A tese de Caon se concentrou no primeiro ciclo do ensino fundamental porque, quando iniciou seu trabalho, o governo só havia publicado os PCNs desse período. Apesar disso, no segundo ciclo do fundamental, a construção de um referencial também é importante, segundo a pesquisadora, que também se fundamenta em Rorty para esta questão.
Sobre a “Força e a verdade dos símbolos culturais”, no quinto capítulo, Cláudia Caon fala da força das culturas, que se enfraquecem quando apresentadas uma do lado da outra para que uma seja escolhida. Seu estudo mostra que a cultura é um elemento forte que constitui o ser humano; e a educação relativista elimina essa força.

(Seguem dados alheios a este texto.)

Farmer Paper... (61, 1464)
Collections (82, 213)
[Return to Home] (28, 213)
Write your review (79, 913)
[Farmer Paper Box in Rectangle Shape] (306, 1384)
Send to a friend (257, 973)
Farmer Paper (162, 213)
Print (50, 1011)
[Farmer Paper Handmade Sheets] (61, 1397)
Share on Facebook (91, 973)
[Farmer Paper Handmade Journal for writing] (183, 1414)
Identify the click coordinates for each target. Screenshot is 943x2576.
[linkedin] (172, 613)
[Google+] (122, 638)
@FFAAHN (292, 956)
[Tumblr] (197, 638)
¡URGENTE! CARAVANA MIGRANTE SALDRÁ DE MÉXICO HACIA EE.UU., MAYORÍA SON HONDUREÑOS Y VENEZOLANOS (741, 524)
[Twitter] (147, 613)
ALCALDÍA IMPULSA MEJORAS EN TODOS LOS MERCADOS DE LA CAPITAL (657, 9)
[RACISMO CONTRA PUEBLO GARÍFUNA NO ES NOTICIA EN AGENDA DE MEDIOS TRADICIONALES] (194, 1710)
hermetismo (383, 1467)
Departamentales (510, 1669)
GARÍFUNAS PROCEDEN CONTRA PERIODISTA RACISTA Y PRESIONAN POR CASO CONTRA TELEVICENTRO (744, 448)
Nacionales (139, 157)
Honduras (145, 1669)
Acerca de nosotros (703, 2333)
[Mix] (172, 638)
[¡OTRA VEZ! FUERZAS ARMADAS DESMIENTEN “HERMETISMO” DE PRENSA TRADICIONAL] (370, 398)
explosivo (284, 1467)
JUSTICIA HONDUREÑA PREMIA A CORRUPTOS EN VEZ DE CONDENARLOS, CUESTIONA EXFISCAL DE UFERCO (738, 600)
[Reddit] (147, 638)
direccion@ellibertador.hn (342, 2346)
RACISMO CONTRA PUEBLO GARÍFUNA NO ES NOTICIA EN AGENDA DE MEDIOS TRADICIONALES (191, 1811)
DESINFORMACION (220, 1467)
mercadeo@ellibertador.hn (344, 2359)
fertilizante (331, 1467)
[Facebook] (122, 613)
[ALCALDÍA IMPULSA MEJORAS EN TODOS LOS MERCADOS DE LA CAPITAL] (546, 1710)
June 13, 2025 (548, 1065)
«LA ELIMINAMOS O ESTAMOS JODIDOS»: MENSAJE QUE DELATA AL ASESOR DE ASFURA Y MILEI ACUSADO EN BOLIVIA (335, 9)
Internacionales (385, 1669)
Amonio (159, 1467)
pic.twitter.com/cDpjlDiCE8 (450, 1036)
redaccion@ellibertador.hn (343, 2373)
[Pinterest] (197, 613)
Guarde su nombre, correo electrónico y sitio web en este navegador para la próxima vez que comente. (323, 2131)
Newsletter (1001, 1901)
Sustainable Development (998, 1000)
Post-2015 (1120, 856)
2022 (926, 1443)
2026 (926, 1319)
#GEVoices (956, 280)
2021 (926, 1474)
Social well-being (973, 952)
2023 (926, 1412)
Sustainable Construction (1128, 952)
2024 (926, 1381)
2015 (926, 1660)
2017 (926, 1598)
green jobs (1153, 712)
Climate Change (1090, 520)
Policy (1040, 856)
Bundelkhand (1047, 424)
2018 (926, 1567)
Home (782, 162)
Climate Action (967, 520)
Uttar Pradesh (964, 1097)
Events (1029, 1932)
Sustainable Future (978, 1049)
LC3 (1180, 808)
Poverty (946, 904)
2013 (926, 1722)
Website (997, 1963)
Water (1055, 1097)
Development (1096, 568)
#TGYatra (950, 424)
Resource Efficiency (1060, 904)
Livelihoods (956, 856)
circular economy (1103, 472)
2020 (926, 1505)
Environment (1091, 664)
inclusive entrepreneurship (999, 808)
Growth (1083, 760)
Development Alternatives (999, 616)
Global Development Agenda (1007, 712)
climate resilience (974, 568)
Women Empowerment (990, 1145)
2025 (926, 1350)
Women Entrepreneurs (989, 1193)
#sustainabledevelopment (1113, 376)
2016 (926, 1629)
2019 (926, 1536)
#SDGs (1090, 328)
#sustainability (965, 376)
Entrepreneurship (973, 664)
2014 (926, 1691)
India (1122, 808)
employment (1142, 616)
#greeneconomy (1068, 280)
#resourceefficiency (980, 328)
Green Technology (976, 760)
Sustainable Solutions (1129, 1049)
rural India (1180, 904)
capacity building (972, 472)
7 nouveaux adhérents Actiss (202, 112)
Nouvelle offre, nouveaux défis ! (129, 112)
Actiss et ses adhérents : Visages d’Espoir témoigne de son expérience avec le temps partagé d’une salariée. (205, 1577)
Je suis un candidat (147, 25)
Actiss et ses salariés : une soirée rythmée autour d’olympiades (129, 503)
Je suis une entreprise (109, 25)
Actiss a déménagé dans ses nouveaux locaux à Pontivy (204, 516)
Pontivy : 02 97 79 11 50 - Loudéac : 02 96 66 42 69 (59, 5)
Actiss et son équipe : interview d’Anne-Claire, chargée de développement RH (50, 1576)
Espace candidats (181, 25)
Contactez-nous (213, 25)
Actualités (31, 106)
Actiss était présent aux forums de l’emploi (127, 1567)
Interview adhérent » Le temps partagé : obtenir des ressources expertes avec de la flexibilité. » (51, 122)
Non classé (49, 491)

Uma alternativa a esses problemas levantados pelo estudo pode ser conferido no sexto capítulo, cujo título ficou “O conhecimento da própria cultura como fator de fortalecimento de laços”. A proposta consiste num aprofundamento dos valores da própria cultura. “Para favorecer o respeito por outros grupos, em vez de ir pelo ensino multicultural, é melhor ir pelo ensino ético, com os princípios de cada grupo”, defende.
Para sustentar essa proposta, Caon escolheu um grupo específico formado pela cultura judaica, que também foi abordado na sua dissertação de mestrado. Em função da escolha, a pesquisadora procurou algumas histórias exemplares sobre o relacionamento entre judeus e não-judeus. “Faço um trabalho de busca de princípios e histórias que mostram a obrigação de se respeitar todos os outros grupos. Então, não quer dizer que por estar mais inserido num grupo vai ser preconceituoso com relação aos outros”, justifica. O sétimo capítulo trata dessas questões, ressaltando valores como igualdade e tolerância.
“Como o ensino ético é muito baseado nas narrativas e nas histórias, analiso também o papel da narrativa na educação”, explica. Caon faz uma interpretação dessas histórias e um estudo sobre a força da narrativa na educação, além de examinar alguns aspectos dos PCNs de ética.
Nas considerações finais, Caon explica que o exercício feito com a cultura judaica poderia ser realizado com outras culturas, para encontrar histórias e princípios que favoreça o respeito e a igualdade com relação ao outro. “Ao invés de adotar essa postura dos PCNs, deve-se adotar o ensino da ética para atingir os mesmos objetivos”, conclui.
“Escola étnica e ensino multicultural: uma alternativa aos Parâmetros Curriculares Nacionais”, tese de doutorado de Cláudia Malbergier Caon. Orientação do prof. dr. Marcos Barbosa de Oliveira. Área de estudo: Filosofia da Educação. Defesa na Faculdade de Educação da USP, em 27 de outubro de 2000.